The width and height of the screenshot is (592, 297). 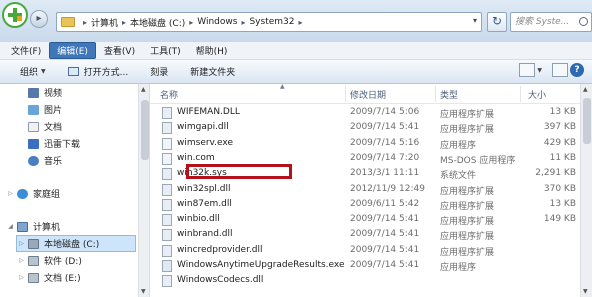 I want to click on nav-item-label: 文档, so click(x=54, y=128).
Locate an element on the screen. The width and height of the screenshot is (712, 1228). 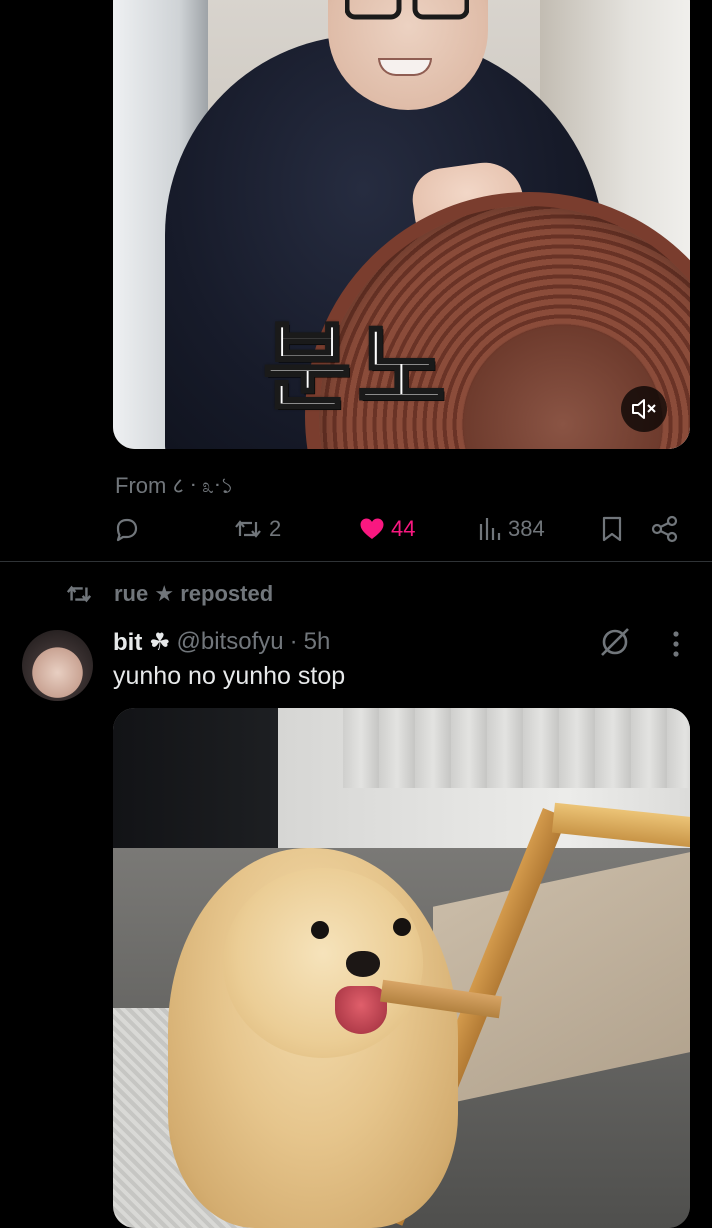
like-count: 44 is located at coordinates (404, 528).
+--
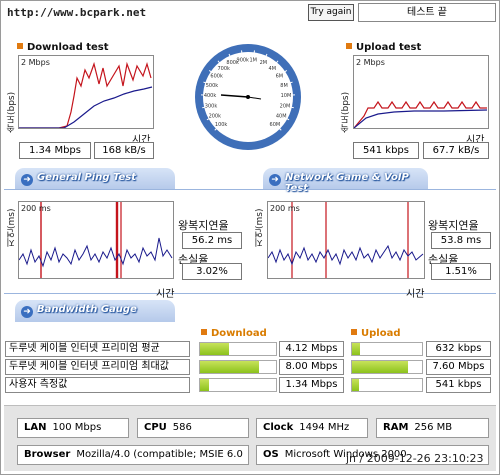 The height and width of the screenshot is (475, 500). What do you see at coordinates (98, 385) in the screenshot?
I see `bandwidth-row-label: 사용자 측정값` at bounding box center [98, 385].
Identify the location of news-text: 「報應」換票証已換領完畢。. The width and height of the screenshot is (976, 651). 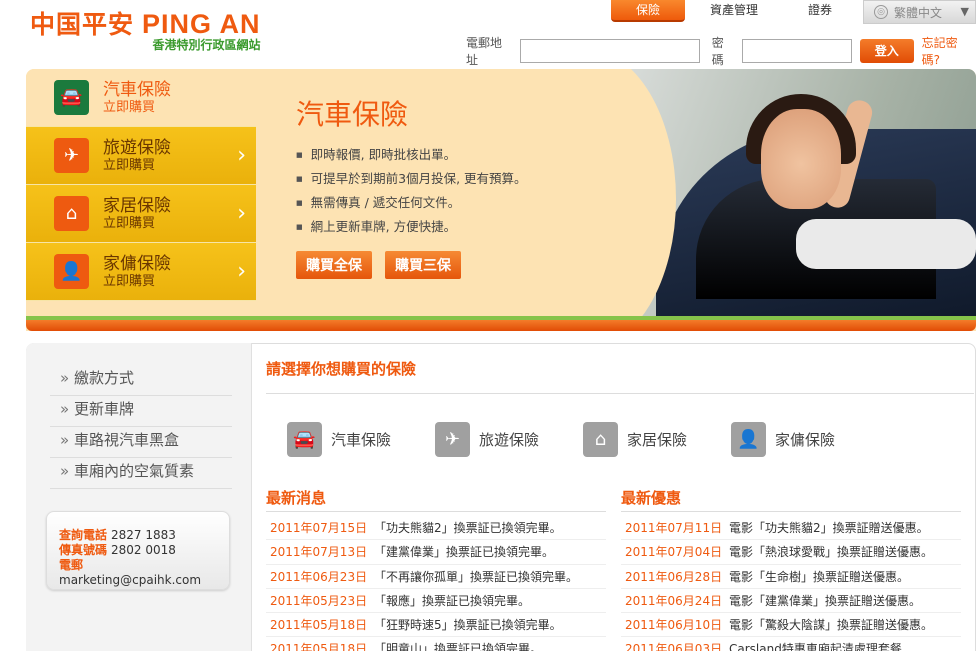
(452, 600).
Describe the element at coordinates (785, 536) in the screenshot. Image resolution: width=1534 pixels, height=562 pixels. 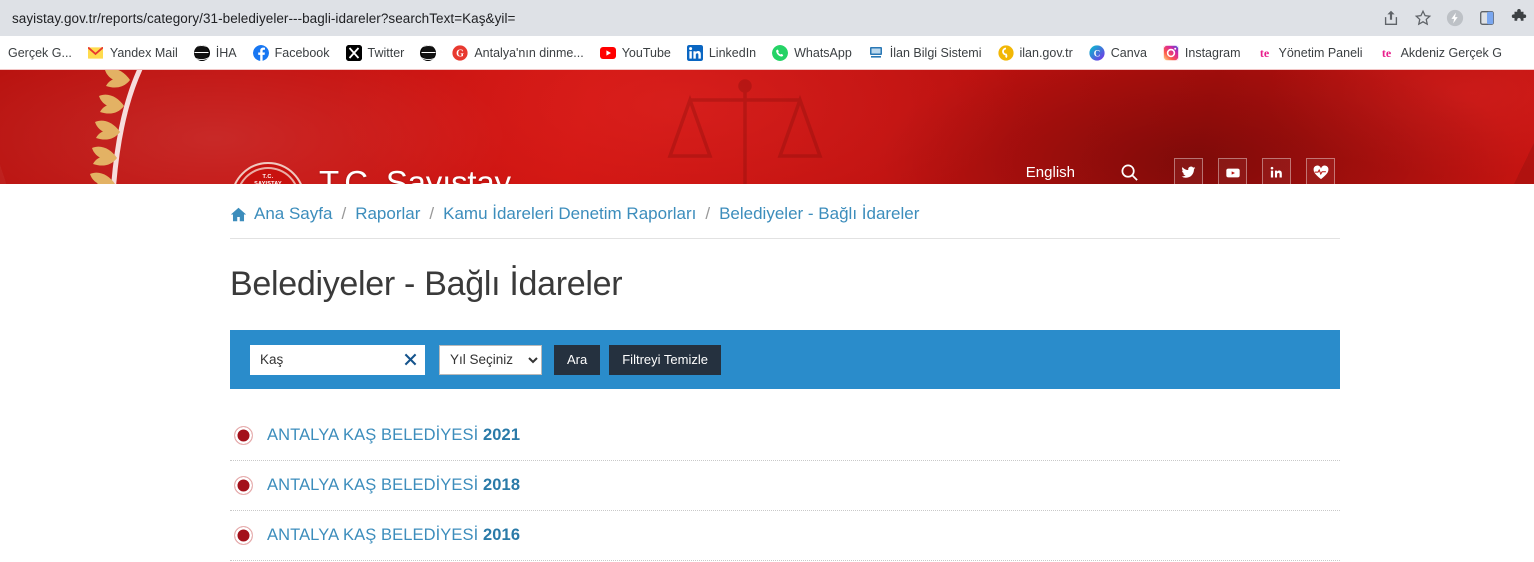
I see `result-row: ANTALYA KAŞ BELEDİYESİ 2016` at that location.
+--
● **Assignment**: Replace "pixels" with "px" in the entries from the line with "Describe the element" to the line with "at that location.", leave everything else unchanged, and give back only those lines without the pictures.

● **Response**:
Describe the element at coordinates (785, 536) in the screenshot. Image resolution: width=1534 px, height=562 px. 
I see `result-row: ANTALYA KAŞ BELEDİYESİ 2016` at that location.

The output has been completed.